かつて丸山茂樹が勝ち、水巻善典がプレーオフを戦った
今週はAT&Tバイロン・ネルソンです。日本からは松山英樹・小平智の両選手が出場します。1944年にテキサス・ビクトリーオープンという名で始まったこの大会は第1回大会を地元の英雄バイロン・ネルソンが制し、1968年から彼の名前が大会名になって今年で65回目を迎えます。
この大会は丸山茂樹プロがPGAツアー2勝目を挙げた大会であり、1994年大会ではPGAツアー史上初めて6人によるプレーオフに突入しましたが、その中に水巻善典プロもいました。2011年大会では今田竜二選手が終盤で首位に立ちながら惜しくも1打差3位タイに敗れるなど、何かと日本人選手と縁がある大会です。
これまで何度か開催コースが変わってきましたが、今年からまた新たにトリニティ・フォレストGCに移ります。ダラスのダウンタウンから10分ほどという好立地に2016年にオープンしたばかりの出来たてホヤホヤのリンクスコースがその舞台になります。元々ゴミ集積所跡地だった広大な土地にゾイシアを品種改良した新しい芝が敷き詰められ、ダラスにいながらまるでイギリスのリンクスにいるような雰囲気とボールの転がりが味わえるということです。
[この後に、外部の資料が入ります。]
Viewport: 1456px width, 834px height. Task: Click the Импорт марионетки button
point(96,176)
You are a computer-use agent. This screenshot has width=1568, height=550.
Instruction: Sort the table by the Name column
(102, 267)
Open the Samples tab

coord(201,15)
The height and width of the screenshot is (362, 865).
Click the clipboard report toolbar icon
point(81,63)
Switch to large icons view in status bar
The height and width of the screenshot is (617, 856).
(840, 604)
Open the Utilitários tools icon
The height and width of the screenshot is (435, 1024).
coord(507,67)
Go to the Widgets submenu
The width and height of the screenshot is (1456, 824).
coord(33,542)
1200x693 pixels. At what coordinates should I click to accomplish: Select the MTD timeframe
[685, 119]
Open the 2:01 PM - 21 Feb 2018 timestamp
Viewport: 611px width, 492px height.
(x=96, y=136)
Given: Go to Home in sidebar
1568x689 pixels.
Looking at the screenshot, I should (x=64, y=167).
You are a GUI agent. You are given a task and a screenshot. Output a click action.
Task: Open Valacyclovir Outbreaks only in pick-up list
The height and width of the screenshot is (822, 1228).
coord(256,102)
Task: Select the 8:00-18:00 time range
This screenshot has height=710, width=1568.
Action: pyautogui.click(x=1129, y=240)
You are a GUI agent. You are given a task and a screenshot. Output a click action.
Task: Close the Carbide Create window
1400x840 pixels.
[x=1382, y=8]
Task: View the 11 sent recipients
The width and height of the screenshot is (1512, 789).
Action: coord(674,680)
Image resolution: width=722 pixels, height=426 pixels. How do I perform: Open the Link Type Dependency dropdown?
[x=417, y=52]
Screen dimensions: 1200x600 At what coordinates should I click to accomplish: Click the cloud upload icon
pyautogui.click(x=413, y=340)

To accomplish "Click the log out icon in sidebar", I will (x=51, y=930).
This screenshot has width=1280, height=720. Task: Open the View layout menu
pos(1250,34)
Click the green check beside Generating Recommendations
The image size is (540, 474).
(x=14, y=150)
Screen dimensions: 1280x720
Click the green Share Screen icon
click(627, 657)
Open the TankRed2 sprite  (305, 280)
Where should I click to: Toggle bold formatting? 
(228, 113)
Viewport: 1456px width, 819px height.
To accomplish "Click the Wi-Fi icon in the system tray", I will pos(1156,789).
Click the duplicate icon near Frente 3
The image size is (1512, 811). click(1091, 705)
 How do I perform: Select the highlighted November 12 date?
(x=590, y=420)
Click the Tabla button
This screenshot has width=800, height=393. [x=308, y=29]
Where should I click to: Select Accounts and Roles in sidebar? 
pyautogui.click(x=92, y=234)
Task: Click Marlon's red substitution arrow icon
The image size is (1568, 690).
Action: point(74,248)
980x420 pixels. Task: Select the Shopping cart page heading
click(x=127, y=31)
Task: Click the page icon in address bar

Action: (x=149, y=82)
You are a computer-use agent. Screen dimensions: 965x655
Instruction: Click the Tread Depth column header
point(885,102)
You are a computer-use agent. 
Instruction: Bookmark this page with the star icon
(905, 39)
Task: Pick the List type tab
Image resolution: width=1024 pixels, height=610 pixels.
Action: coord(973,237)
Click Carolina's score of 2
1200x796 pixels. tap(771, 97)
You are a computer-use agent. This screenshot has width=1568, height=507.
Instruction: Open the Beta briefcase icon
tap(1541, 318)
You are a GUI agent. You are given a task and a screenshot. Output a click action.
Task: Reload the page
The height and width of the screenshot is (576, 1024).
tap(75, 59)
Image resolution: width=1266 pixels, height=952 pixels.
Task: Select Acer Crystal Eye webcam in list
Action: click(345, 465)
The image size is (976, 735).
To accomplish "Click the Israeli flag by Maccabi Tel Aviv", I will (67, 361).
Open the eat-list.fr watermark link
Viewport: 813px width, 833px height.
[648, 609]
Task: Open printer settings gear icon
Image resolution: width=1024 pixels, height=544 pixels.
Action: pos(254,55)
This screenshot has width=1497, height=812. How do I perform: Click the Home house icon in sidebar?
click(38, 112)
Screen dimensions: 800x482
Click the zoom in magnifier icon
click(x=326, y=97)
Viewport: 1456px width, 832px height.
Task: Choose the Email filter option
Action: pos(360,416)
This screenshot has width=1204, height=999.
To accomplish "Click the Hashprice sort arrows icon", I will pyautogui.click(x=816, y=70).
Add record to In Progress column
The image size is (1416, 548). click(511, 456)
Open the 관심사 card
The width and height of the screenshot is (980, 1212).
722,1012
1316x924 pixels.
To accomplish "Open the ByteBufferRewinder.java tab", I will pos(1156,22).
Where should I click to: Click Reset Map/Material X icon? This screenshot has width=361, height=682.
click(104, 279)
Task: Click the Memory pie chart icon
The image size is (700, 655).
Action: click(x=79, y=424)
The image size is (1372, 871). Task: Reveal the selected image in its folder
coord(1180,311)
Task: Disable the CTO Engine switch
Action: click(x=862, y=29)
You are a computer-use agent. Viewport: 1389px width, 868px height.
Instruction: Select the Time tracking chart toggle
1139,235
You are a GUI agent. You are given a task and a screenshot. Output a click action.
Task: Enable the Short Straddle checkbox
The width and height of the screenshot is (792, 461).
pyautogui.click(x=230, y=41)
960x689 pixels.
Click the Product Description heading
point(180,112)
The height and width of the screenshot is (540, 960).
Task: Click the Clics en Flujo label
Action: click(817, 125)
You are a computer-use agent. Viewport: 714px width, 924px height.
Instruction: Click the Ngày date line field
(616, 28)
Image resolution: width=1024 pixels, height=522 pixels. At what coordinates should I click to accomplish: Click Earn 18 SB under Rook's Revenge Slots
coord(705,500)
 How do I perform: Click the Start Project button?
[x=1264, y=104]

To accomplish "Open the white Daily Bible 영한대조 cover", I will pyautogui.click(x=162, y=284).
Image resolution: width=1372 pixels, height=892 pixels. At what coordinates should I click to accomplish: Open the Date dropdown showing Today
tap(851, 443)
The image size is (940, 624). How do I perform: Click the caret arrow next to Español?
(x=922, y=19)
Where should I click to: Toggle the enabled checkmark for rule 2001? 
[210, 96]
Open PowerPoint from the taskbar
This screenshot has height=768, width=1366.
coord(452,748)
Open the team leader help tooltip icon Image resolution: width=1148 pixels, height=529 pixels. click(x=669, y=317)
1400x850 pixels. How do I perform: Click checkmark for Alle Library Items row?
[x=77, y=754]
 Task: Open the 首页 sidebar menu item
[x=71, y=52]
お馴染みのベン・クレンショーとビル・クーアの共同設計。このふたりは今年の日本オープン会場である横浜カントリークラブや2014年USオープンの会場パインハーストNo.2などの改造を手掛けました。また現在毎年トーナメント・オブ・チャンピオンズを行なっているカパルア・プランテーションコースは彼らの初期の作品です。
初めて行われるのでどういう選手が向いてるのかなかなか予想しづらいところですが、設計者のビル・クーアによると「新しい芝の効果で今年のPGAツアーのフェアウェイの中では最も硬く速くなるだろう。ロングヒッターは何ホールかで突き抜ける心配をしないといけなくなる。ショートヒッターも同じくらい勝つチャンスがあるのでは」と言っています。
全英オープンのような硬く速いコースコンディションということで、昨年の全英オープン覇者で地元のジョーダン・スピース。スピースと最後まで優勝争いをしたマット・クーチャー。全英オープンではここ4年間で3回トップ10に入っているマーク・リーシュマン。先週11位タイと久しぶりに上位フィニッシュしてこの勢いでUSオープン出場権を確定させたいアダム・スコットなどが今週は良さそうな感じがします。
正確なショットが武器でやはり硬いコースコンディションだったハーバータウン・ゴルフリンクスを制した小平選手、先週今季初の予選落ちをした松山選手のバウンスバックにも期待しながらこの新しいリンクスコースを楽しみに見たいと思います。